Posted by: the queen | May 24, 2009

this takes forever to show

my career options

1. standup – which I apparently suck at

2. tv show host, which I think i’d be pretty damn good at but i can’t get there without number 1

3. flight attendant. but i lack the looks

4. food critic or sth to do with food. again, how do YOU GET THESE JOBS. all you need is a bloody appetite. I think I’d do an awesome jalanjalan cari makan. It’s probably my frame that will put me off. no one wants to see someone eat so much but never get fat. on tv.

5. aunt agony. I think I do a pretty good job again. and i enjoy it. I take people’s problems seriously. I always wanted to be a social worker/counsellor in my younger days (sec. school). but now i just settle for listening to my friends and trying to be a, well, friend, giving them a balanced head of advice and so on.

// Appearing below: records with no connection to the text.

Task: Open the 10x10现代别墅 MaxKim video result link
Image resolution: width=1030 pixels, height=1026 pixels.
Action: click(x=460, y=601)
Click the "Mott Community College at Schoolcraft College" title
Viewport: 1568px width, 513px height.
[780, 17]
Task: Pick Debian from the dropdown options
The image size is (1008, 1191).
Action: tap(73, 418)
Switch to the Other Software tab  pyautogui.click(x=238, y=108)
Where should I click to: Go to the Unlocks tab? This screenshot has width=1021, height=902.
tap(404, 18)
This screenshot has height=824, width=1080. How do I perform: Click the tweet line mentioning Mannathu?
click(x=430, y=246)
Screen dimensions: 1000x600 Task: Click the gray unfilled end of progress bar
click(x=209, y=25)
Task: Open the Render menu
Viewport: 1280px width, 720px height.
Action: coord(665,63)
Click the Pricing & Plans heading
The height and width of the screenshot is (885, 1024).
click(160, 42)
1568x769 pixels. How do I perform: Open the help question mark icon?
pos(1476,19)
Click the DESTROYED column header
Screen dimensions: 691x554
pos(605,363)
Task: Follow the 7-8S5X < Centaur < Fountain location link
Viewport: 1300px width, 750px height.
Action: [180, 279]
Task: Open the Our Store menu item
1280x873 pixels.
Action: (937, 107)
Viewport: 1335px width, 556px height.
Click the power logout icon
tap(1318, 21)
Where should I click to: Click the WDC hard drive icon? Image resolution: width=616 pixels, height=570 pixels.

I feel pretty good too when people say I’m full of win at it. but I think I’ve said some bad things at times when I’m not feeling my best. you just caught me at the wrong day. because these times I’m too tired to think things through carefully.

6. backup dancer

nah, i don’t really want to be, I just threw that in for geenicks but hey, I do like to do mad dancing

but of course, i have a REAL vision now. And I’m thinking of slowly working my ways towards it..I mean i’ve toyed with so many options. being a professor. lecturer, philosopher, writing books (i could do it on the side. I have lots of thoughts on philosophy..no, actually I don’t), freelancer of…I’m not quite surewhat. I dont’ want to be a translator that’s out. teacher of arabic in Japan, that was an option too, as I do like to teach. AND there’s that idea of opening my own store? I’ve always wanted to manage my own business.

I FINALLY managed to combine everything with all my passions – the Holy Land, going there, Arabic, foreign languages, running a business – into a dream that I am hell bent on pursuing until my dying breath. quite ironic to be cussing when you write about these things, but you know what it is about words, some vulgarities just cease to be.

i think it’ll take some time – forever – but I really, really have a real goal now. before I knew vaguely, oh, I was gonna settle over there, general da’wah work in general, but let’s face it I am not a out on the streets kinda person in any way. And this is really really…an amazing stroke of genius idea. Could have come only from up there. So yes. It probably helps a lot to have that kind of dream when you’re at this point of time, and I’m happy and grateful for it. Dreams are what make us, without them we are nothing, as I tell Maly (angsting over having needed to give up dreams for some lousy not-worthwhile person at some point in time). Don’t let go of dreams for anybody, that one I can tell you with certainty. if he’s not coming with you he’s not worth it.